There was a time when Canadians did not speak of condo bubbles, when the only house flippers were tornados, and when the granite countertop had yet to become a fetishized middle-class object. Instead of the national real estate fantasia we live in today, between the late 1940s and early 1990s Canadians lived in a country that built housing for a variety of income levels and circumstances—and lots of it. Then we stopped.
Over the last quarter century, the federal and many provincial governments have essentially ceased investing directly in housing, opting instead to let the market take over and focusing primarily on buyers. If you can afford it, there were and are options, but a growing number of Canadians cannot: a down payment on even a shoebox condo is out of reach for many, and in cities across the country, the rent is simply too damn high.
To solve the escalating nationwide housing crisis, we need to do what we did in the past: build with all Canadians in mind. The supply of rental units must increase in order to lower market rates—and, critically, new subsidized housing, where rent is geared to a person’s ability to pay, is needed most. In Ontario alone, the wait-list for subsidized units is well over 150,000 households.
In the fall of 2017, as millennials wondered if they’d be able to afford even a shared yurt in the country’s most expensive cities, Prime Minister Justin Trudeau declared, “Housing rights are human rights and everyone deserves a safe and affordable place to call home.” At the same time, his government announced the ten-year, $55 billion National Housing Strategy aimed at reducing homelessness, building new housing, repairing existing housing, and protecting 385,000 households from losing their affordable dwellings. Though a good start, and funded projects have started rolling out, the strategy doesn’t build enough new affordable housing or address the root causes of unaffordability.
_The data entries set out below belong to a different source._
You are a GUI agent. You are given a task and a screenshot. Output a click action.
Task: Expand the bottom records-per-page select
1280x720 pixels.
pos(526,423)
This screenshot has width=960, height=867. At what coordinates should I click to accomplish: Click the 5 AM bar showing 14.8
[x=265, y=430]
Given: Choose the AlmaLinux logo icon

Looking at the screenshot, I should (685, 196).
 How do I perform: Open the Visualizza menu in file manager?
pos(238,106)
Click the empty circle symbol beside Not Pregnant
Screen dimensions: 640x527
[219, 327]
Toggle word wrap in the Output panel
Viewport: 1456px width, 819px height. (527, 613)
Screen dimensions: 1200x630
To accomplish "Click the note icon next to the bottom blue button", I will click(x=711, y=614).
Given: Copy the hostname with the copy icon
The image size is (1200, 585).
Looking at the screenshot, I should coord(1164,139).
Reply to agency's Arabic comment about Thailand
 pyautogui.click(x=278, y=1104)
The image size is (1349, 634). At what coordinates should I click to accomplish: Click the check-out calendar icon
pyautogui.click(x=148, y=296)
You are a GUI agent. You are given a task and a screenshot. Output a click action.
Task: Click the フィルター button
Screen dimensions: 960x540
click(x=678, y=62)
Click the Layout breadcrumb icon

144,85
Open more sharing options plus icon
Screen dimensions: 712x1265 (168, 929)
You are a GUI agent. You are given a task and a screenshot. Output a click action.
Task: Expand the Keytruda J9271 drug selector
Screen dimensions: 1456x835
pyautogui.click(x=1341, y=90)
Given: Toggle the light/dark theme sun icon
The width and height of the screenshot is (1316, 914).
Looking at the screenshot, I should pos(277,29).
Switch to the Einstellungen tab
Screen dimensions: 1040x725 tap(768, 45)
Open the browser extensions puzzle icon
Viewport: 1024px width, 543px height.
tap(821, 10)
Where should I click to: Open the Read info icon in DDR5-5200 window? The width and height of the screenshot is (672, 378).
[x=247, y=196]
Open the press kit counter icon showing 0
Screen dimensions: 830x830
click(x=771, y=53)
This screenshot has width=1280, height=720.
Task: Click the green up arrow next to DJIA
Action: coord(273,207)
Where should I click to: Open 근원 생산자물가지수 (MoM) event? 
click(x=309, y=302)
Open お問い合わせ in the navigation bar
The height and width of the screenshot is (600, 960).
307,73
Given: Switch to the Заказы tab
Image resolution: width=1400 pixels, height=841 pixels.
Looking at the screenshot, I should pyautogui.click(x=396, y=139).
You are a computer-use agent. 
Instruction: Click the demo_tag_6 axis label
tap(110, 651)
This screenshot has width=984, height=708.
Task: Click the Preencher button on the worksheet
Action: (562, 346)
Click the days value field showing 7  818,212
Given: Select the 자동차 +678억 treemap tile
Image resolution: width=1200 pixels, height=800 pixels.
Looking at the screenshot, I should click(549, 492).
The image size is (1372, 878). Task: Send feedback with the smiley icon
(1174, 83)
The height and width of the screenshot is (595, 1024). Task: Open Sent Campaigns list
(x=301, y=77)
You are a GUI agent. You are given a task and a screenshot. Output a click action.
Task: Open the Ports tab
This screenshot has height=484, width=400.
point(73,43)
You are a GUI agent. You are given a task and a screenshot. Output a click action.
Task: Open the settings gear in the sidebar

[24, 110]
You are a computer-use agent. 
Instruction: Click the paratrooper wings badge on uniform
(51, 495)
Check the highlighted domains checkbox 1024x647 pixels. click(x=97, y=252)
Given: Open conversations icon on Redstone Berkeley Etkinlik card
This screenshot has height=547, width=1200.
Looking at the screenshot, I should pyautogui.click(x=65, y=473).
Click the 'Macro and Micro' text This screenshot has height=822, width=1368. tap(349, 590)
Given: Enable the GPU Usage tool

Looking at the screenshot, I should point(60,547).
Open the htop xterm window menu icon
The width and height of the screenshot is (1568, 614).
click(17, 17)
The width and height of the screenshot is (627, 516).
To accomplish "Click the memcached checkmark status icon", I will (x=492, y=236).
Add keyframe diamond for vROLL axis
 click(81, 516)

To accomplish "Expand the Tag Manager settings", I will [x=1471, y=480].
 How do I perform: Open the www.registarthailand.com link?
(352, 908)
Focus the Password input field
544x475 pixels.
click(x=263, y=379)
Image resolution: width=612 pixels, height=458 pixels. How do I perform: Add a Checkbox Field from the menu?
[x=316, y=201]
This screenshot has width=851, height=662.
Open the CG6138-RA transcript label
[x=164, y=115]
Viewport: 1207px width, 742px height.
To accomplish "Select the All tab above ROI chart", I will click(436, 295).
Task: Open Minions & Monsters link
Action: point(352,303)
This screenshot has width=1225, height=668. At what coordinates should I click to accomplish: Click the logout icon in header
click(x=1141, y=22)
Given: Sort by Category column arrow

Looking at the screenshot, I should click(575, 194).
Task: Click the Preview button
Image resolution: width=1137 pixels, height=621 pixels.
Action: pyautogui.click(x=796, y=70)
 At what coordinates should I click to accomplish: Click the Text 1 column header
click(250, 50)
Previous generations were much bolder. Just after the war, the Central (later Canada) Mortgage and Housing Corporation was created to provide housing for returning troops and the baby boom that followed, and it later expanded to provide mortgage support, build public subsidized housing projects, and bolster the architecture, planning, and building professions and industries. Across the country, we are blessed with this legacy, but more is needed now.
One upshot of real estate being so expensive is the notion that renting is just a temporary condition is waning among younger people. As it becomes harder to own a single-family home in may large cities, families will begin to live vertically too. Many already do: life on the ground has been too expensive for lower-income people for decades. In addition to becoming a nation of renters, Canada may also come around to the idea that subsidized housing isn’t just for those on the lowest rungs of the income ladder but a place for middle-class individuals and families, as it is in some expensive European and Asian cities. When the stigma around social housing fades, political support for it also increases.
In our weekly newsletter, we asked you: “What do you think of Canada’s housing situation?” These are your answers:
New housing will have to be woven into the existing urban fabric to accommodate more residents. The postwar suburbs must also be places of intensification. Just as big old houses in the inner city became split up into apartments, sometimes called “dirty mansions,” oversized suburban homes could go through the same process, especially in empty-nester neighbourhoods that are losing population but where home prices are out of reach for many.
However, all of this runs straight into NIMBYism (Not In My Back Yardism) that fiercely resists both this kind of conversion and other intensification efforts: houses have become investment vehicles for the middle and upper classes, so anything that threatens their exclusivity is perceived to lower their value. Don’t try to set up a yurt on a front lawn either. Homeowners who won the real estate lottery by virtue of being born in an earlier generation, often benefiting from Canada’s bold era of home building, continually make it difficult for others to find space in Canadian cities. A great irony in all this the children of NIMBYs can’t afford to live in the neighbourhoods they grew up in. Intensification doesn’t mean destroying existing neighbourhoods, but it does mean letting more people into them with the help of thoughtful design and planning.
Canada needs to be bold again, but it was the aftermath of a world war that created the conditions for that boldness. The crisis has now built slowly over decades, and there’s been no historic moment to rally around or create political momentum. Comfortably housed folk across the country are comfortably numb to the crisis, but if they’re listening, their children will wake them up to this new reality.